Exercise prompt
Starting at the first line and ending at the last, output the data exactly.

■ ■ ■

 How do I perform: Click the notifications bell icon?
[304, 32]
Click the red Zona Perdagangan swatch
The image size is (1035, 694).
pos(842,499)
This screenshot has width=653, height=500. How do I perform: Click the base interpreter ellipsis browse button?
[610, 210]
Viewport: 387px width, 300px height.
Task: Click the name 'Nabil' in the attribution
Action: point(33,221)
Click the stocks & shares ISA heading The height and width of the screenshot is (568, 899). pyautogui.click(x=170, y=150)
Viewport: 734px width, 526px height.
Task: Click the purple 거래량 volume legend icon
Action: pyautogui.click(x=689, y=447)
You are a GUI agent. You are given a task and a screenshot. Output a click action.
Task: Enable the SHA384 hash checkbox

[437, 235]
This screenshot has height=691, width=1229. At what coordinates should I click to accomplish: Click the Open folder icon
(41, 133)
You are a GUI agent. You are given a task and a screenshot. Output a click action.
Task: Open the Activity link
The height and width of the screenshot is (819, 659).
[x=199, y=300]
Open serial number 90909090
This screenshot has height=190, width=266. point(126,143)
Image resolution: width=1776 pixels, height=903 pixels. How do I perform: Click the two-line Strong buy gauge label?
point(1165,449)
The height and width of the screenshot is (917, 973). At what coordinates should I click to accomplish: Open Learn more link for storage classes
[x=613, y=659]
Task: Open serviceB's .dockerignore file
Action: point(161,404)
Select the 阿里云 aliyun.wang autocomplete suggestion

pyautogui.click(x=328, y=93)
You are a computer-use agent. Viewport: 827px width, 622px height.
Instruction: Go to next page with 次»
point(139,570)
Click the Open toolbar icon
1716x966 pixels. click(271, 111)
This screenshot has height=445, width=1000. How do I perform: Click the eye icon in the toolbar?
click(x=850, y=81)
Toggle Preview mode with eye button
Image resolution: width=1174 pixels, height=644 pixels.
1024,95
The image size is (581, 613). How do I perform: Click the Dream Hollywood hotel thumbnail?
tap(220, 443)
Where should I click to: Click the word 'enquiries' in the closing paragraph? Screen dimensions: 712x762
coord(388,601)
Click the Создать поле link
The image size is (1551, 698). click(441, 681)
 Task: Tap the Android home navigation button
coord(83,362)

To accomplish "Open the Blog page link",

■ ■ ■

Expected answer
 How do I perform: Click the notifications bell icon?
[304, 32]
Click the red Zona Perdagangan swatch
The image size is (1035, 694).
pos(842,499)
This screenshot has width=653, height=500. How do I perform: Click the base interpreter ellipsis browse button?
[610, 210]
Viewport: 387px width, 300px height.
Task: Click the name 'Nabil' in the attribution
Action: point(33,221)
Click the stocks & shares ISA heading The height and width of the screenshot is (568, 899). pyautogui.click(x=170, y=150)
Viewport: 734px width, 526px height.
Task: Click the purple 거래량 volume legend icon
Action: pyautogui.click(x=689, y=447)
You are a GUI agent. You are given a task and a screenshot. Output a click action.
Task: Enable the SHA384 hash checkbox

[437, 235]
This screenshot has height=691, width=1229. At what coordinates should I click to accomplish: Click the Open folder icon
(41, 133)
You are a GUI agent. You are given a task and a screenshot. Output a click action.
Task: Open the Activity link
The height and width of the screenshot is (819, 659).
[x=199, y=300]
Open serial number 90909090
This screenshot has height=190, width=266. point(126,143)
Image resolution: width=1776 pixels, height=903 pixels. How do I perform: Click the two-line Strong buy gauge label?
point(1165,449)
The height and width of the screenshot is (917, 973). At what coordinates should I click to accomplish: Open Learn more link for storage classes
[x=613, y=659]
Task: Open serviceB's .dockerignore file
Action: point(161,404)
Select the 阿里云 aliyun.wang autocomplete suggestion

pyautogui.click(x=328, y=93)
You are a computer-use agent. Viewport: 827px width, 622px height.
Instruction: Go to next page with 次»
point(139,570)
Click the Open toolbar icon
1716x966 pixels. click(271, 111)
This screenshot has height=445, width=1000. How do I perform: Click the eye icon in the toolbar?
click(x=850, y=81)
Toggle Preview mode with eye button
Image resolution: width=1174 pixels, height=644 pixels.
1024,95
The image size is (581, 613). How do I perform: Click the Dream Hollywood hotel thumbnail?
tap(220, 443)
Where should I click to: Click the word 'enquiries' in the closing paragraph? Screen dimensions: 712x762
coord(388,601)
Click the Создать поле link
The image size is (1551, 698). click(441, 681)
 Task: Tap the Android home navigation button
coord(83,362)

To accomplish "Open the Blog page link",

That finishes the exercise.